The perceptilabs blog has a nice post on resnets here with a ready-made textile model example.
Here are the first few layers
The Merge (Addition) takes the sequential convolutions Convolution_1 & Convolution_2 and Convolution_1 as inputs - the Convolution_1 connection being the skip connection - to make a Residual Block.
Question The skip connection provides the “gradient highway” that mitigates the vanishing gradient problem. I have read that it makes sense for this to be an identity connection initially, so that gradients propagate to the deepest levels without major obstructions from the beginning, but as training progresses, the balance between the architected flow through additional layers and the gradient highway should shift.
This can be done by applying a simple weight matrix on the skip connection.
How would this be done best in perceptilabs? via single dense layer?

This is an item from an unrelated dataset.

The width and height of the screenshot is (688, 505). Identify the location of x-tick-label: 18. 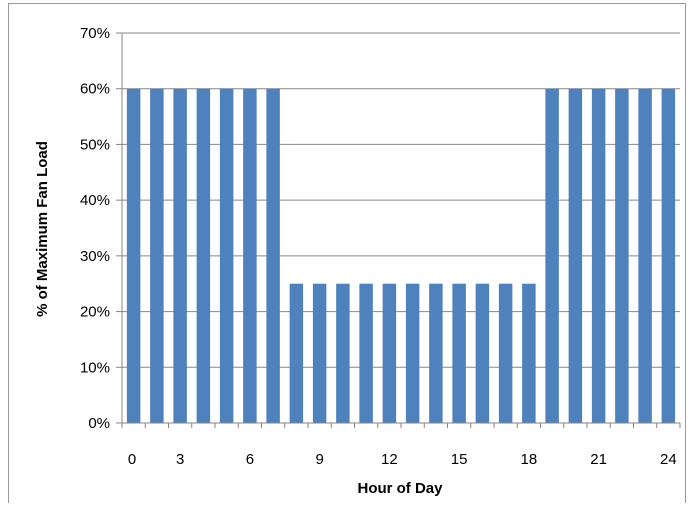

If Convolution_1 is 32 x 32 x 64, how many neurons does the dense require? 1024 or 64k? Or is it MUCH more efficient to use a convolution - which seems to defeat the point of the skip connection (though the most efficient choice of a a genuinely 1x1 convolution could be useful - but how would that be specified?)
And finally, the residual block illustrated in the blog has a ReLU after the pointwise addition of the Merge; I don’t see that feature in the Textile mode - activation is available on Dense, Convolution, etc. but not on Merge.
Is it that the ReLU after Merge is unnecessary since it has been applied on both the preceding Convolutions that are inputs to that Merge? Are there circumstances in which a subsequent ReLU is necessary - and how then would that be done in perceptilabs (without adding the unnecessary computational overhead or variable weights of a layer type that includes activation functions)?
Finally - are there any options (existing or planned) to specify initial default weights (random - choice of distribution, 1st, 2nd moments, etc.; uniform, constant…)?